Texte fourni —
--

Je ne vais pas faire l’inverse de ce que je reproche à la commémoration dominante, c'est-à-dire que j e vais pas ‘plaquer’ sur 2004-2005 ce qui c’est fait alors, en disant c’est pareil et en faisant de l’attitude adoptée alors la norme obligatoire pour l’attitude à adopter aujourd’hui. Mais quand même, entre le rien et le tout, il y a la connaissance. Il me semble important de savoir comment les laïques de 1905, dont on magnifie d’autant plus facilement la loi que l’on garde secret  beaucoup d’aspects de son élaboration, ont abordé, lors de la rédaction de la loi, le problème des tenues religieuses.

 

Je vais donc me borner à vous donner les principaux points du débat parlementaire sur la question. Libre à chacune et à chacun de faire ou non des rapprochements avec l’actualité. Le but de ce blog est de favoriser le débat et non de prôner une orthodoxie quelconque, fut-elle non-conformiste. Vous pouvez d’ailleurs estimer qu’il a de l’analogie entre le problème de la tenue religieuse tel qu’il s’est posé en 1905 et celui des signes et tenues religieuses tel qu’il est posé aujourd’hui (analogie = ressemblances et différences). Pour ma part, position personnelle, je pense que l’analogie est forte. A vous de juger.

 

Le 26 juin 1905 s’engage donc le débat sur le « costume ecclésiastique » suite à un amendement de Charles Chabert, député radical-socialiste de la Drome, ainsi conçu :

« Les ministres des différents cultes ne pourront porter un costume ecclésiastique que pendant l’exercice de leurs fonctions ».

 

Une remarque immédiate s’impose : l’amendement à une portée générale mais en fait c’est une seule religion qui est visée : le catholicisme. Et de fait les débats vont se focaliser sur le port de la soutane. C’est cet habit qui est visé (rappelons aux ami(e)s du blog qui ne le sauraient pas que la soutane est une grande et ample robe noire que les prêtres catholiques portaient alors sur leurs vêtements habituels. Cette robe noire les faisaient d’ailleurs traiter de « corbeaux » par les anticléricaux. Après Vatican II, la plupart des prêtres ont abandonné la soutane ; on ne voit plus guère aujourd’hui en soutane que des prêtres traditionalistes ou intégristes.

 

Seconde remarque : il y avait déjà eu un mouvement de maires (70 à 75 selon les débats de la Chambre) qui avaient tenté d’interdire le port de la soutane dans leur commune. Mais l’arrêté de l’un d’eux avait été cassé au motif qu’il comportait « des appréciations complètement en dehors du droit conféré aux maires » et donc se trouvait entaché « d’excès de pouvoir ». L’affaire n’avait donc pas été tranchée quant au fond. La soutane étant une robe, elle était accusée de contrevenir à la « dignité masculine » et, de plus, de permettre une attitude hypocrite : encore dans les années 1950 un ouvrage à succès s’intitulait : La soutane devant l’amour.

--

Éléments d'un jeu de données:
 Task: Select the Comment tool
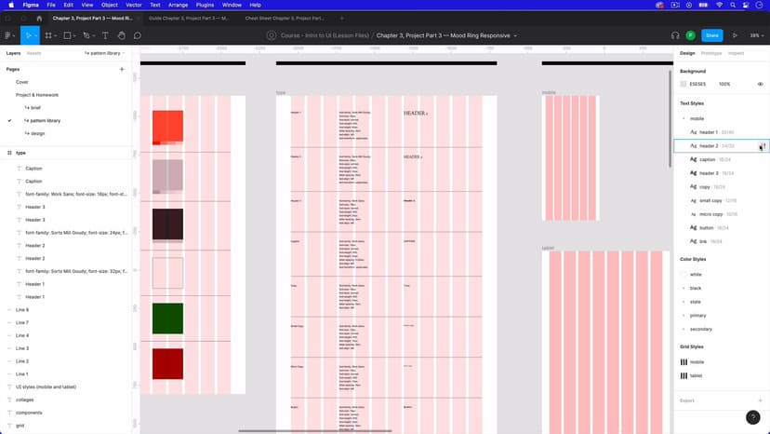[137, 35]
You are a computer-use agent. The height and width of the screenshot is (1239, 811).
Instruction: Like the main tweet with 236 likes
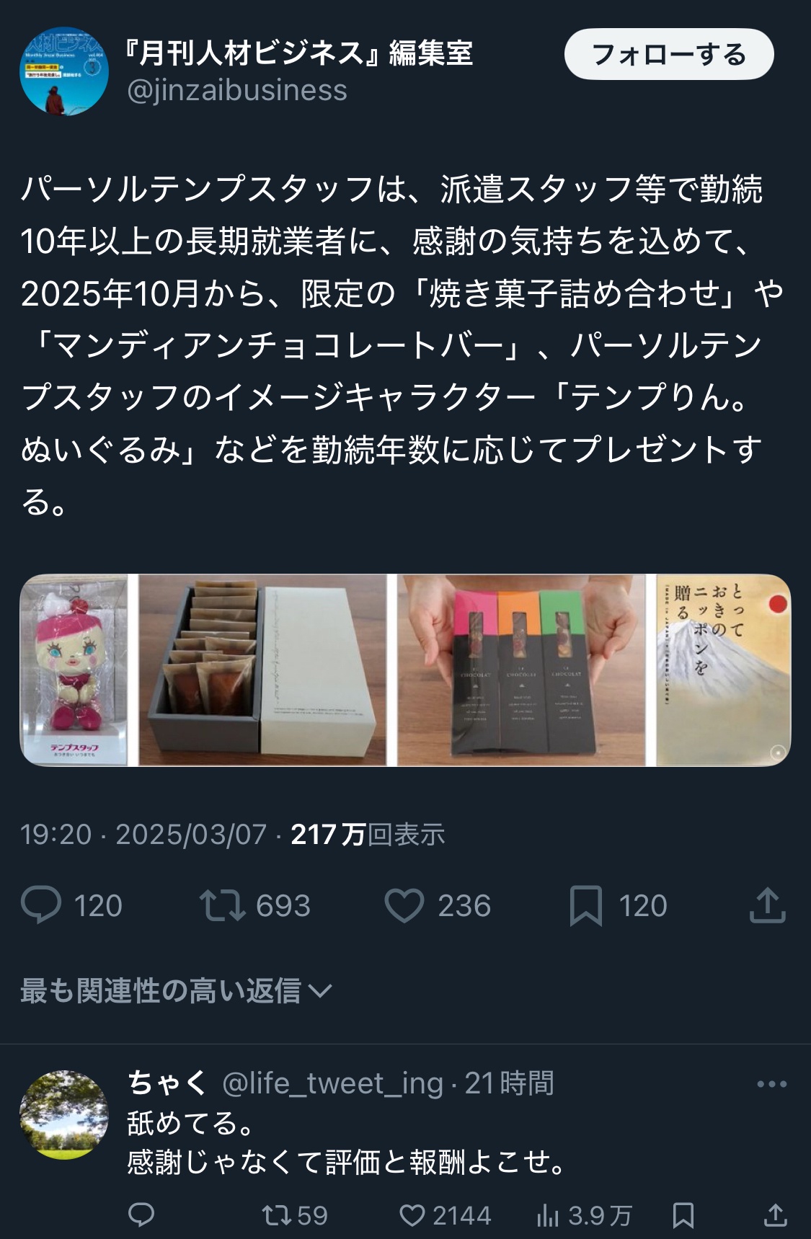tap(404, 905)
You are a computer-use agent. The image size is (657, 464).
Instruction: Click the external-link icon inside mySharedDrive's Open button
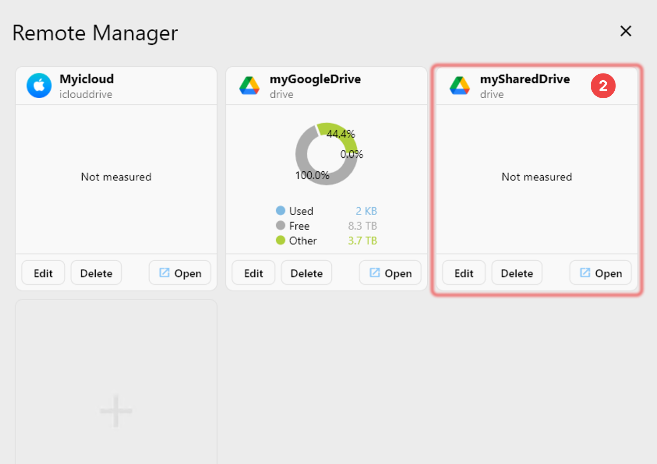(584, 273)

--

Consigne —
Recopiez le texte sur le costume ecclésiastique de "Une remarque immédiate" jusqu'à "traditionalistes ou intégristes." inclus, en remplaçant "robe noire" par "tenue noire".

Réponse attendue —
Une remarque immédiate s’impose : l’amendement à une portée générale mais en fait c’est une seule religion qui est visée : le catholicisme. Et de fait les débats vont se focaliser sur le port de la soutane. C’est cet habit qui est visé (rappelons aux ami(e)s du blog qui ne le sauraient pas que la soutane est une grande et ample tenue noire que les prêtres catholiques portaient alors sur leurs vêtements habituels. Cette tenue noire les faisaient d’ailleurs traiter de « corbeaux » par les anticléricaux. Après Vatican II, la plupart des prêtres ont abandonné la soutane ; on ne voit plus guère aujourd’hui en soutane que des prêtres traditionalistes ou intégristes.